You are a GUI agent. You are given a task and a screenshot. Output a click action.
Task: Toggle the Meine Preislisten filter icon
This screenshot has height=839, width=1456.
* * *
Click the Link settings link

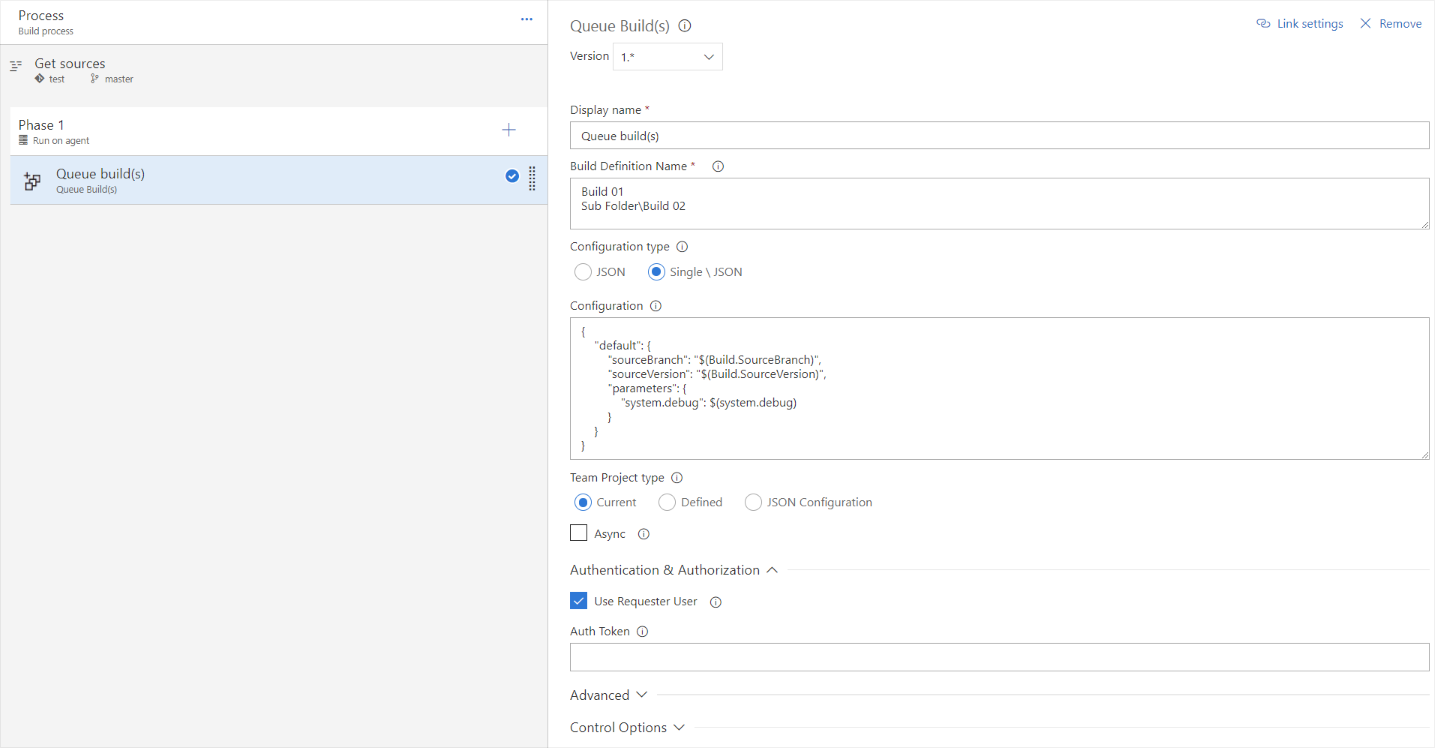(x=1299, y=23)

# [The problem]
Convert the items into a Markdown table with the columns n and Line, one row per line and blank lines left out. Begin at the line that contains "You are a GUI" and stop after the line that contains "This screenshot has height=839, width=1456.".

# [Answer to this exercise]
| n | Line |
|---|---|
| 1 | You are a GUI agent. You are given a task and a screenshot. Output a click action. |
| 2 | Task: Toggle the Meine Preislisten filter icon |
| 3 | This screenshot has height=839, width=1456. |